Chukwuebuka Ibeh confirms Doubleday’s acquisition of his debut novel “Blessings”

Chukwuebuka Ibeh has announced the sale of his debut novel “Blessings” to  Doubleday.

Making the announcement via his Twitter handle he wrote: “Now that it’s official, elated to announce that my novel Blessings have been sold to @doubledaybooks (US), @VikingBooksUK (UK), @PenguinCanada (Canada), @sfischerverlage (Germany), and @Ediciones_Urano (Spain).
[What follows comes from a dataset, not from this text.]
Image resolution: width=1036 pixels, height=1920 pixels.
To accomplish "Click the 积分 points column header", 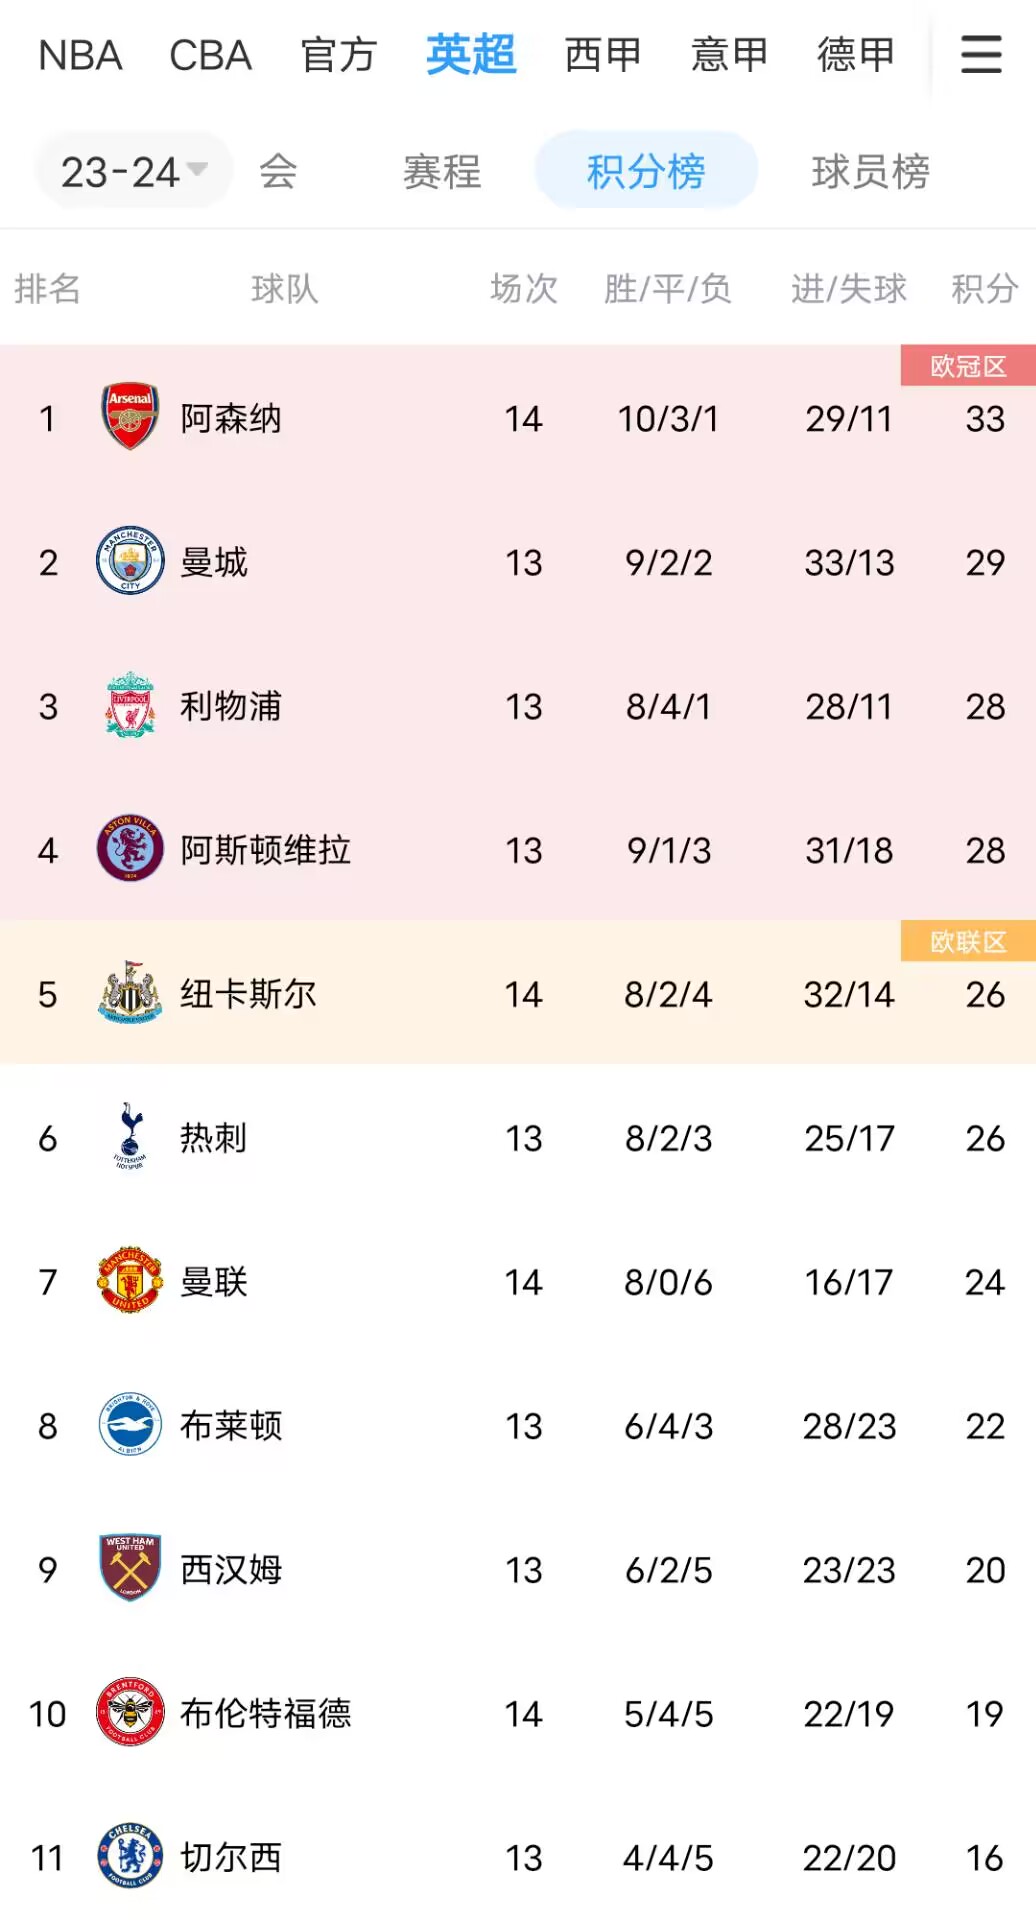I will click(x=984, y=289).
I’ll be back with details when I finish sobbing my heart’s fill”.

According to Publishers Marketplace Deal Report, McSweeney’s contributor and one of Electric Literature’s emerging voices of Nigerian fiction Chukwuebuka Ibeh’s “Blessings”, a coming-of-age story, following a young gay man in Nigeria longing for love, acceptance, and queer joy, culminating in the Same-Sex Marriage Prohibition Act of 2014, interrogating how politics can impact ordinary lives, was sold to Cara Reilly at Doubleday, for publication in 2024, by Emma Leong at Janklow & Nesbit (US).
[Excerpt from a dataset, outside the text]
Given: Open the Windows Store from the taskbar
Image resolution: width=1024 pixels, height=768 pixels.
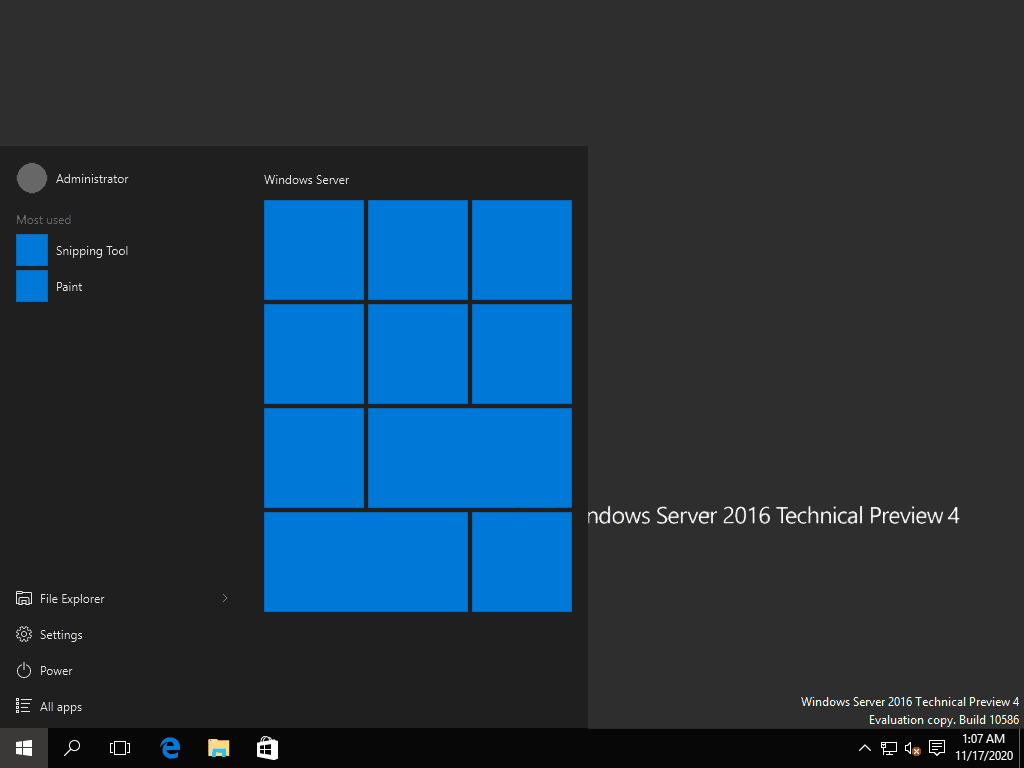Looking at the screenshot, I should click(x=266, y=747).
Rights also to Isabel Wall at Viking UK, in an exclusive deal, and to David Ross at Viking Canada; and to Fischer (Germany) and Urano (Spain), by Mairi Friesen-Escandell at Janklow & Nesbit.
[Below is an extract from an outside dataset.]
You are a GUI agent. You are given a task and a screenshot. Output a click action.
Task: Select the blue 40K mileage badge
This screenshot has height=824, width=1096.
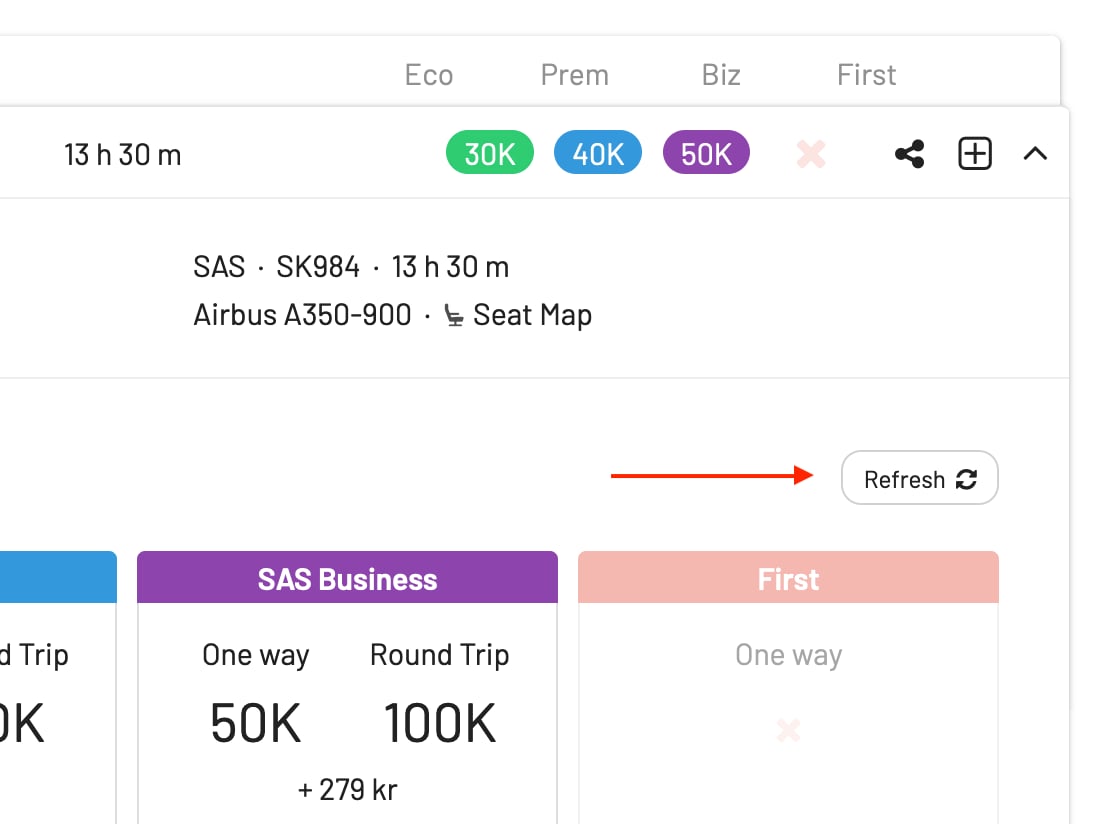(x=597, y=152)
The story is told from the alternating perspectives of son and mother Obiefuna and Uzoamaka, as they reach towards a united future. Ibeh’s novel is a stunning debut that tells an “elegant and exquisitely moving story of love and loneliness.”

When Obiefuna’s father witnesses an intimate moment between his teenage son and the family’s apprentice, newly arrived from the nearby village, he banishes Obiefuna to a strict Christian boarding school. Surrounded by unknown faces that soon become friends, lovers, and enemies, Obiefuna finds and hides who he truly is, while his mother Uzoamaka grapples to hold onto her favourite son, her truest friend. Leaving school as a young man, Nigeria criminalises same-sex relationships – and Obiefuna’s life, or the life he wants to live, becomes even harder to envision – out of a reach in a way that is more dangerous and tangible than before.

Chukwuebuka Ibeh is a promising writer from Port Harcourt, Nigeria, whose writing has appeared in McSweeneys, The New England Review of Books and Lolwe, amongst others, and he is a staff writer at Brittle Paper. He has studied creative writing under Chimamanda Ngozi Adichie, Dave Eggers and Tash Aw. 

Ibeh was the Runner-up for the 2021 J.F Powers Prize for Fiction, a finalist for the Gerald Kraak Award and Morland Foundation Scholarship and was profiled as one of the “Most Promising New Voices of Nigerian Fiction” in Electric Literature. He is a student on a fully funded MFA programme at Washington University in St. Louis, Missouri, until 2024.